La vulnerabilidad de nuestra ciudad no es un fenómeno puramente natural; es el resultado de una desconexión entre el ritmo del clima y el ritmo de la construcción urbana. En Santo Domingo, la inquietud ya no surge únicamente ante la llegada de un gran fenómeno atmosférico, sino ante cualquier precipitación de moderada intensidad que supere los 40 minutos de duración.
El calendario como recordatorio de la fragilidad
Nos acercamos al inicio de la temporada ciclónica, un periodo que abarca desde el 01 de junio hasta el 30 de noviembre de cada año. Sin embargo, para nuestra realidad urbana, el riesgo no se limita a esas fechas. Como hemos analizado anteriormente, la pluviometría de nuestra región se ha vuelto extrema: volúmenes de agua que antes se distribuían en días, ahora se descargan en menos de una hora.
Esta volatilidad somete a la infraestructura a una prueba de carga constante. La clave reside en el Coeficiente de Escorrentía (C), un dato que debería disparar todas las alarmas en el sector construcción:
El impacto real de la impermeabilización:
Un coeficiente de C = 0.95 (típico del asfalto y concreto) significa que de cada 100 litros de lluvia, 95 litros no se filtran al subsuelo. Se quedan «rebotando» en la superficie y buscando desesperadamente un drenaje.
En contraste, una zona de bosque o césped denso tiene un coeficiente que suele oscilar entre 0.05 y 0.25. Es decir, la naturaleza absorbe lo que la ciudad rechaza violentamente.
El edificio como factor de impermeabilización
Es imperativo analizar cómo la construcción vertical está influyendo en este escenario. El crecimiento de la ciudad es necesario, pero la forma en que ocupamos el suelo está sellando la capacidad de absorción de la cuenca urbana de forma agresiva.
Cada nueva edificación que ignora la gestión hídrica se convierte en una superficie impermeable adicional. Al ocupar la totalidad de los solares con sótanos y áreas pavimentadas sin criterios de filtración, estamos transformando los edificios en «islas de concreto» que rechazan el agua, obligando al sistema público a gestionar caudales que superan por mucho su capacidad de diseño.
Es doloroso ver cómo el éxito económico de Santo Domingo —esas torres que definen nuestro skyline— se convierte en una trampa de agua porque nos olvidamos de que el suelo tiene memoria. Estamos construyendo «hacia arriba» con orgullo, pero «hacia abajo» estamos asfixiando la tierra.

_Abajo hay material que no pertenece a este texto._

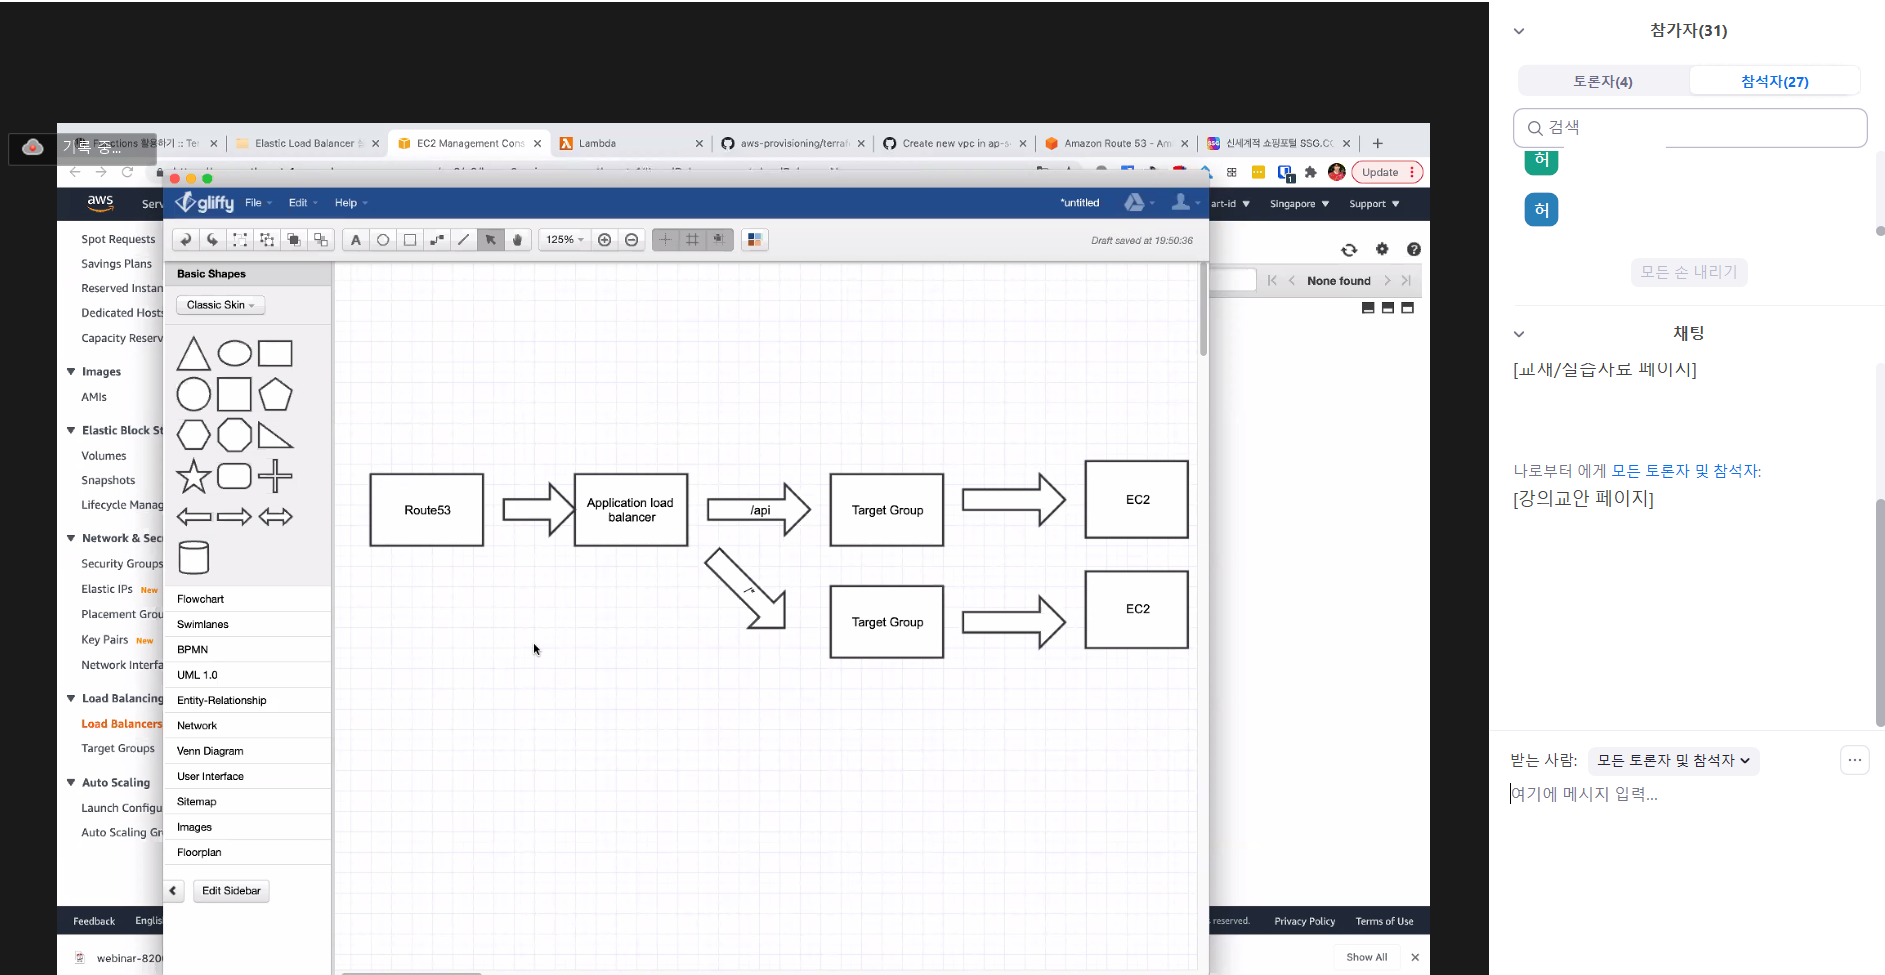Click the undo arrow icon
Image resolution: width=1885 pixels, height=975 pixels.
[x=185, y=240]
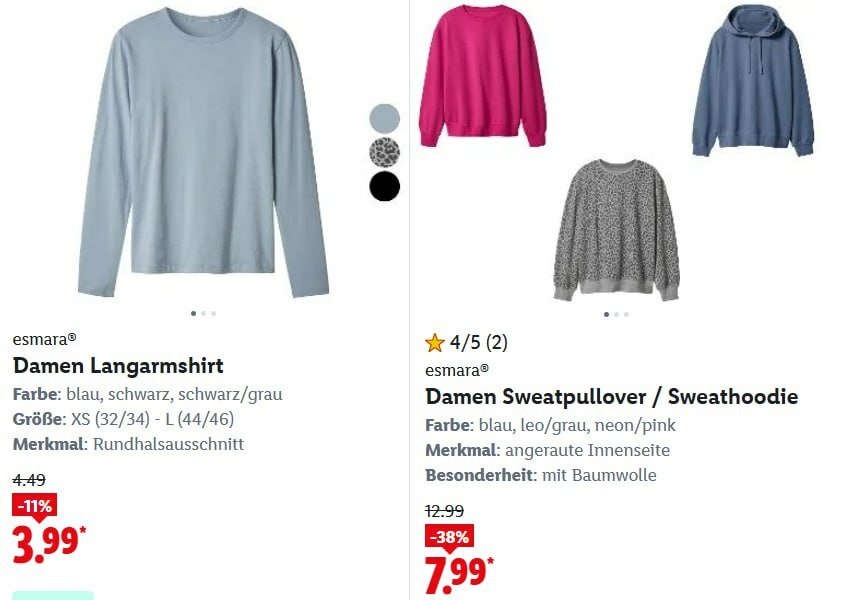Click the blue long-sleeve shirt image
The height and width of the screenshot is (600, 846).
tap(203, 153)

Un cambio de visión obligatorio
La construcción no es el enemigo, pero el diseño actual debe evolucionar con urgencia ética. Un proyecto no puede ser solo una envolvente para habitar; debe ser un elemento que colabore con la resiliencia de su entorno.
La urgencia radica en que cada proyecto que se aprueba hoy sin considerar la sostenibilidad hídrica es un problema que le estamos heredando a la ciudad por décadas. La solución real no vendrá únicamente de las grandes obras de ingeniería estatal, sino de la conciencia con la que cada inversor decida desarrollar su propiedad y de la ética con la que tracemos cada plano.